Passage to read ▸

Personal information
- Born: June 25, 1994 (age 31) Fairburn, Georgia, U.S.
- Listed height: 5 ft 11 in (1.80 m)
- Listed weight: 195 lb (88 kg)

Career information
- High school: Creekside (Fairburn)
- College: Auburn
- NFL draft: 2017: 7th round, 235th overall pick

Career history
- Washington Redskins (2017–2018); Oakland Raiders (2019)*;
- * Offseason and/or practice squad member only

Career NFL statistics
- Total tackles: 4
- Stats at Pro Football Reference

= Joshua Holsey =

American football player (born 1994)

Joshua Holsey (born June 25, 1994) is an American former professional football player who was a cornerback in the National Football League (NFL). He played college football for the Auburn Tigers, and was selected by the Washington Redskins in the seventh round of the 2017 NFL draft.

Record set ▸
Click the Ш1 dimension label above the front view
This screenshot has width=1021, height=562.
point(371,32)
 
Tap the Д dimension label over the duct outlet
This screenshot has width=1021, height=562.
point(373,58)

Activities ▸
**A)** Please print the stretch of the passage on Joshua Holsey from "Personal information" through "school: Creekside (Fairburn)".
**B)** Answer these from the passage on Joshua Holsey:
(i) Which high school did he attend?
(ii) Which team selected him, and in which round of the 2017 NFL draft?
(iii) What is his listed weight?
**C)** Continue the passage on Joshua Holsey from its last sentence.

List of answers ▸
**A)**
Personal information
- Born: June 25, 1994 (age 31) Fairburn, Georgia, U.S.
- Listed height: 5 ft 11 in (1.80 m)
- Listed weight: 195 lb (88 kg)

Career information
- High school: Creekside (Fairburn)

**B)**
(i) Creekside, in Fairburn.
(ii) The Washington Redskins, in the seventh round.
(iii) 195 lb (88 kg).

**C)**
==Professional career==

Pre-draft measurables
| Height | Weight | Arm length | Hand span | 40-yard dash | 10-yard split | 20-yard split | 20-yard shuttle | Three-cone drill | Vertical jump | Broad jump | Bench press |
| 5 ft 9+3⁄4 in (1.77 m) | 190 lb (86 kg) | 29+3⁄4 in (0.76 m) | 9+1⁄8 in (0.23 m) | 4.48 s | 1.51 s | 2.62 s | 4.40 s | 6.99 s | 35.0 in (0.89 m) | 9 ft 10 in (3.00 m) | 15 reps |
All values from Pro Day

===Washington Redskins===
Holsey was drafted by the Washington Redskins in the seventh round, 235th overall, in the 2017 NFL draft.

Holsey did not participate in 2018 training camp and preseason games after suffering a non-football related foot injury when a table landed on him. The Redskins placed him on their non-football injury (NFI) list at the start of the 2018 season. He was activated off the NFI list on November 12, 2018, but was waived the following day and re-signed to the practice squad. He was promoted to the active roster on December 15, 2018. He was placed on injured reserve on December 18, 2018, and was waived on May 13, 2019.

===Oakland Raiders===
On August 13, 2019, Holsey was signed by the Oakland Raiders. He was waived during final roster cuts on August 30, 2019.